Une petite clairière se dessina à l'horizon, éclairée par une pleine lune rayonnante. Forcé de s'arrêter pour trouver le repos et se réchauffer autour d'un feu, Takeshi décida de passer la nuit à son orée, près d'un tronc. Le temps était venu de réfléchir à sa destination. Marcher à l'aveugle dans l'unique zone neutre de l'île, près de territoires ennemis, n'était pas la solution la plus ingénieuse.
Les mains tendues vers les flammes réconfortantes, il poussa un long soupir. Le frisson fila le long de son échine, piquant au passage la cicatrice fraîche. La brûlure restait plus amère que douloureuse. Honteuse, envers son sang. Ou plutôt, sa mère. Il leva la tête vers les cieux, cherchant la paisible compagnie des astres silencieux. La lune solitaire le représentait si bien.
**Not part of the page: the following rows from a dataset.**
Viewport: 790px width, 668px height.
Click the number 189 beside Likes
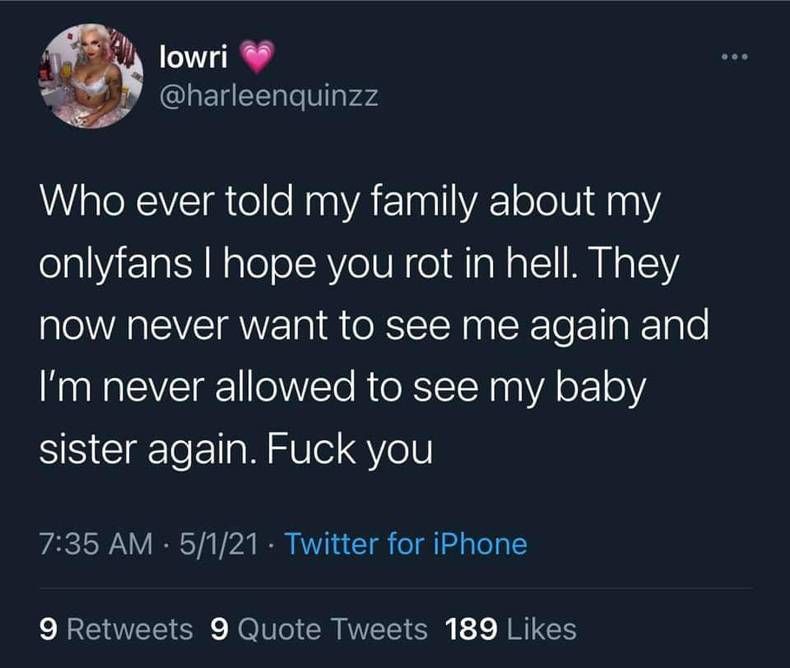[472, 629]
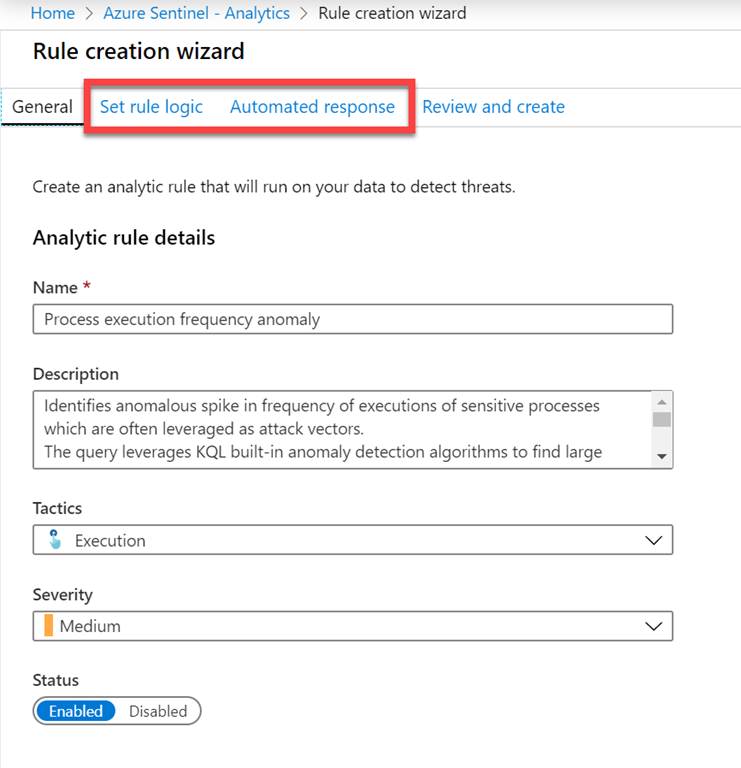Go to the Review and create tab

pyautogui.click(x=493, y=107)
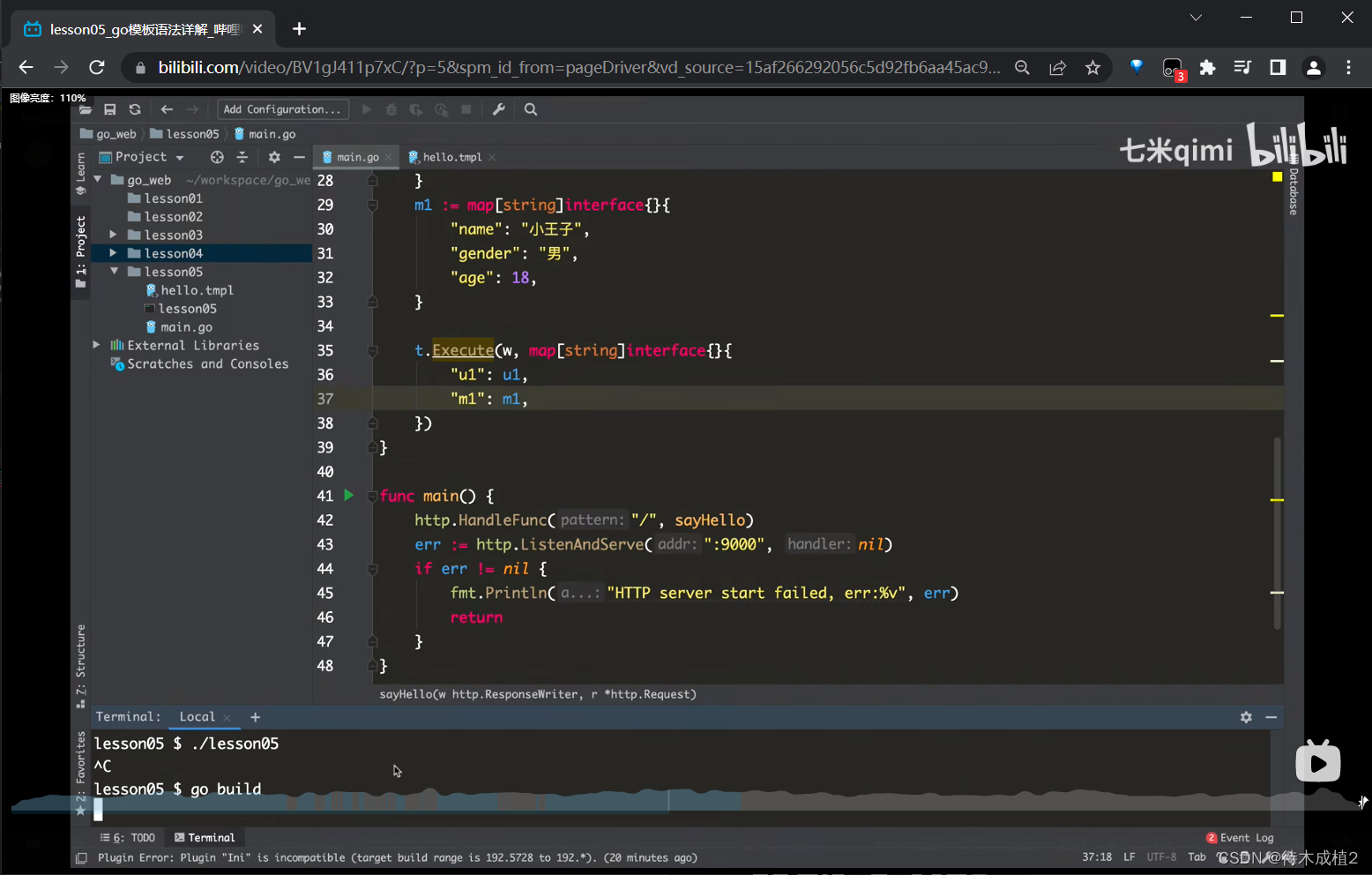
Task: Open the browser extensions puzzle icon
Action: click(x=1207, y=67)
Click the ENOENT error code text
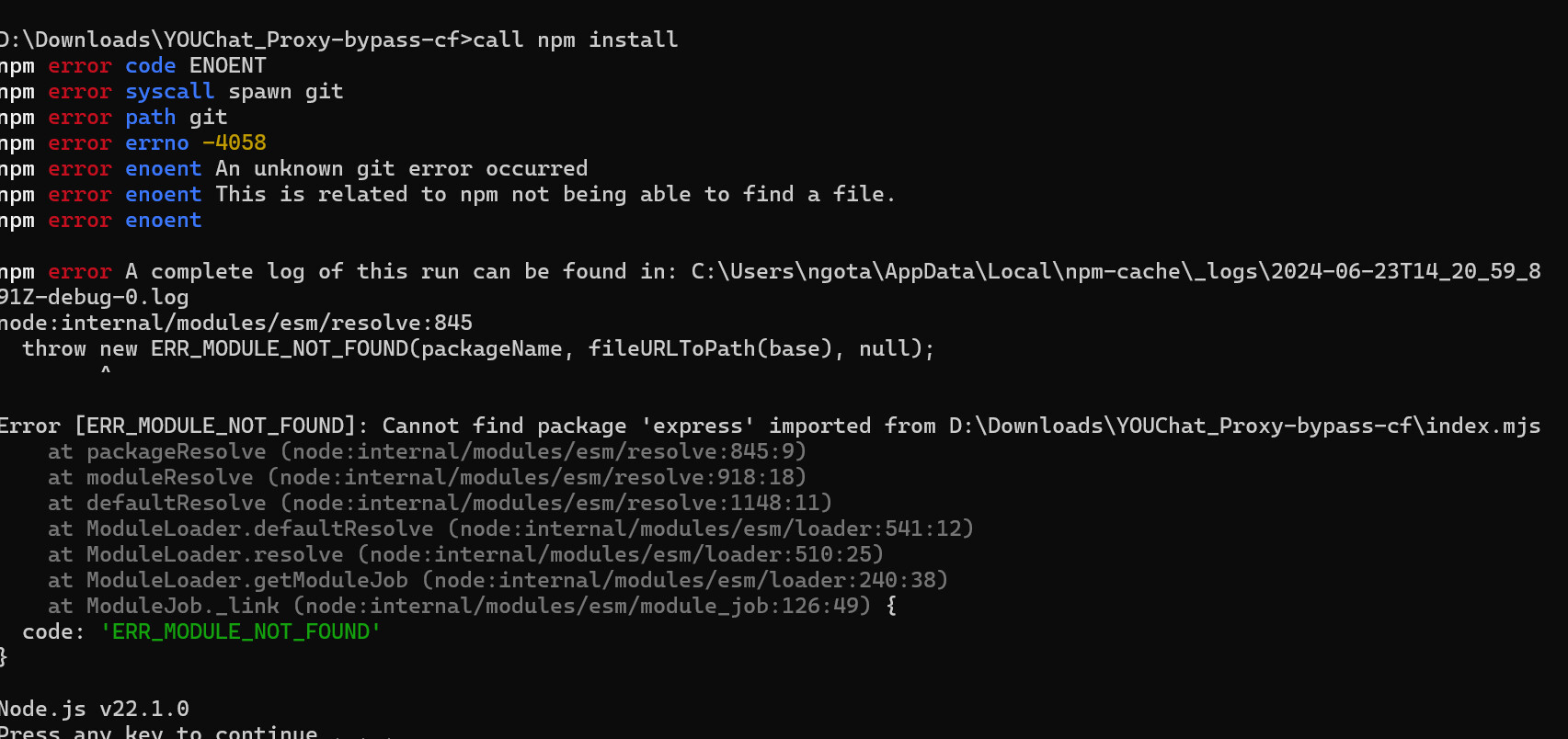 point(227,65)
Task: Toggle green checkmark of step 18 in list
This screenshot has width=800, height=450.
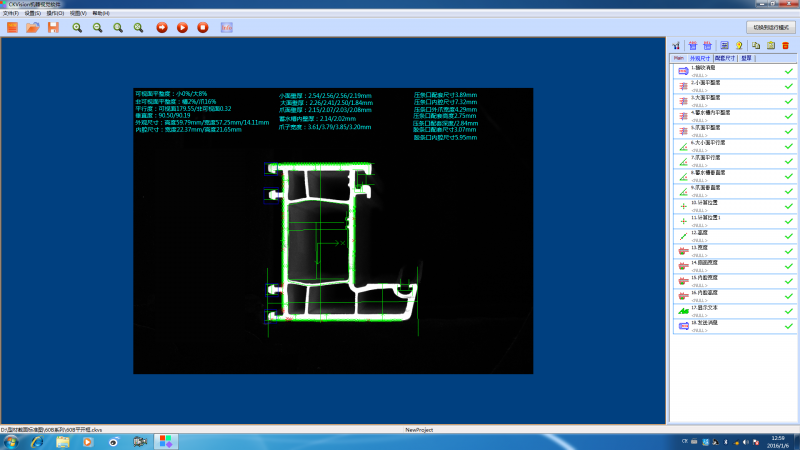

La brise tiède balaya ses mèches volatiles, douce caresse sur son visage semblable à celles de sa mère. Son souvenir réconfortant le berça à la chaude lueur des braises.
Des voix. Nombreuses.
Combien de temps s'était-il écoulé ? Il émergea de sa torpeur, sur le qui-vive. À la clarté de la lune, il discerna un groupe d'hommes qui se rapprochait de lui à grands pas. Il s'empressa de dénouer sa tresse pour laisser sa longue chevelure voiler son identité et garda la tête basse. Il n'avait beau déambuler que depuis quelques mois dans la ville, si le signe distinctif qui marquait son œil droit avait été reconnu, ne serait-ce par une personne, il aurait été à coup sûr démasqué. Un petit éclat d'or en forme de goutte ciselait en effet son iris, discret mais reconnaissable pour ceux qui détenaient cette information.
Il cacha son fidèle ruban violet dans sa poche alors même que les inconnus pénétraient dans la clairière.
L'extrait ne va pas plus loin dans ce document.